With 64 new virus cases over the weekend, Vermont officials urge limiting social gatherings to 10

Vermont News

Ruth Venman-Clay, a para-educator at Green Street Elementary School, in Brattleboro, Vt., checks the temperature of Lebron Murray as he returns for his first day of school as Carter Trowell looks on Tuesday, Sept. 8, 2020. This was the first time students returned for in-person learning since March when schools closed down because of the COVID-19 pandemic. (Kristopher Radder/The Brattleboro Reformer via AP)

MONTPELIER, Vt. (WFFF) — After reporting more than 60 cases of COVID-19 over the weekend, including one new death, Vermont health officials say they are investigating more outbreaks of the virus than at any time since the pandemic started.

The recent spike in cases has led state officials to suggest that Vermonters limit social gatherings to 10 people or fewer. At Friday’s press conference, Health Commissioner Dr.
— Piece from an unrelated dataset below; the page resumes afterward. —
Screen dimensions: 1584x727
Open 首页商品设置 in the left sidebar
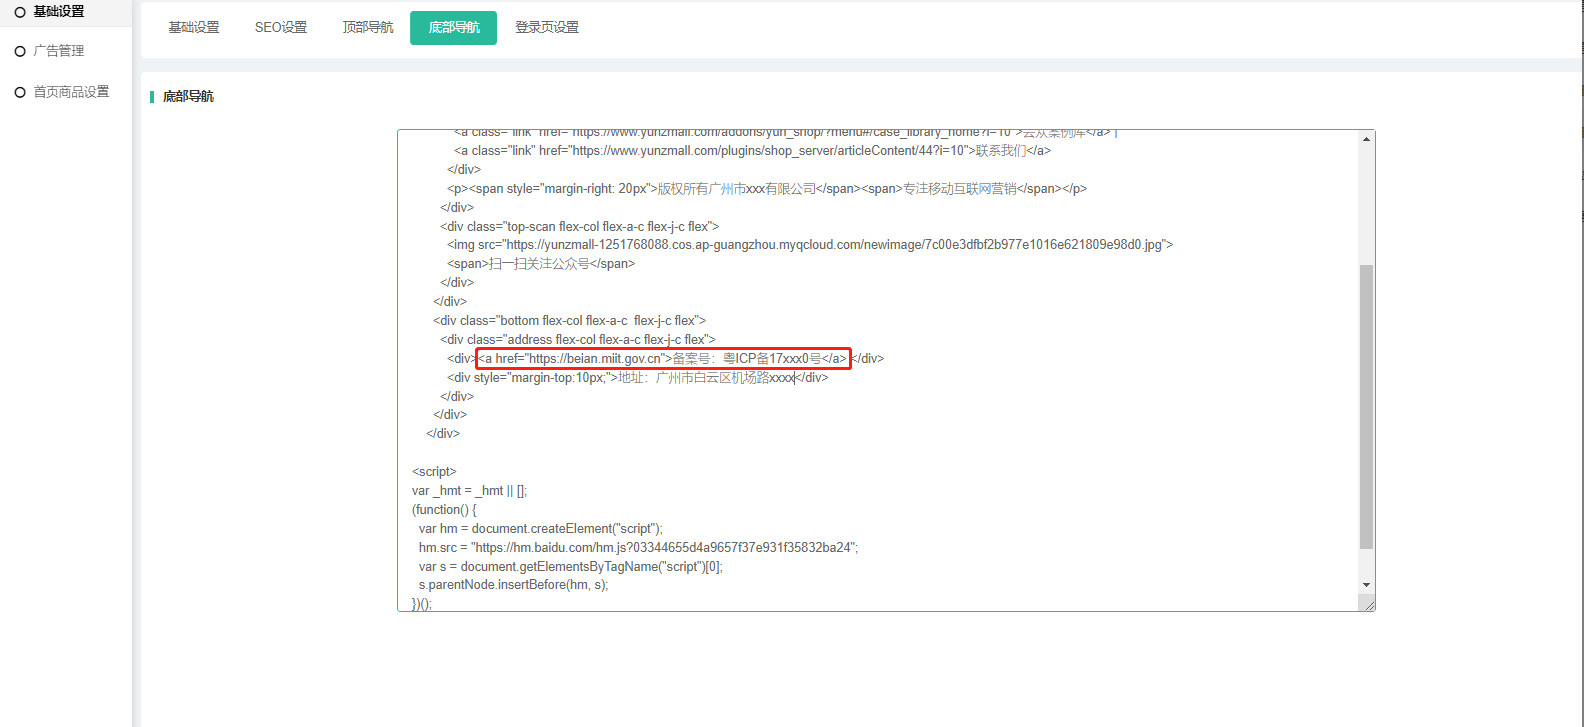(71, 92)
Mark Levine said contact tracers have linked COVID-19 transmission to birthday parties, dinner parties, baby showers, and barbecues.

Levine said that because the coronavirus can spread easily among people in close contact who do not know they have the virus, Vermonters should only gather with a very limited number of trusted households.
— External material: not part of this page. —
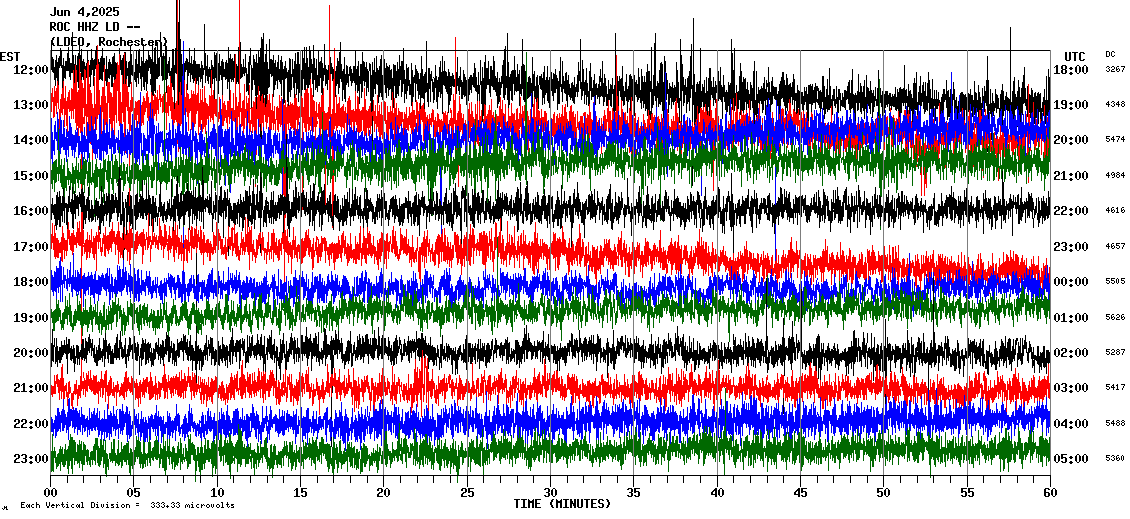Viewport: 1130px width, 519px height.
Task: Click the 30 minute tick on time axis
Action: tap(549, 493)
“This applies to all gatherings, including just getting together with friends socially at home, on campus, or around town,” Levine said. “Now is the time to keep our social circles small.”

Vermont reported 21 new cases Saturday, including the first death since July. On Sunday, the health department reported 43 new cases, the highest single-day total since spring.

Since the pandemic arrived in March, nearly 2,400 Vermonters have tested positive for COVID-19> More than 1,900 have recovered; two people are currently in the hospital for treatment.

Scott said the new advisory is aimed at reducing the threqat of trqansmission from large gathering.

“I know this is difficult news, especially around the holidays,” he said. “But by being smart about gatherings and travel now, we can keep schools and our economy open, and we will get through this pandemic faster and on better footing than just about any other state.”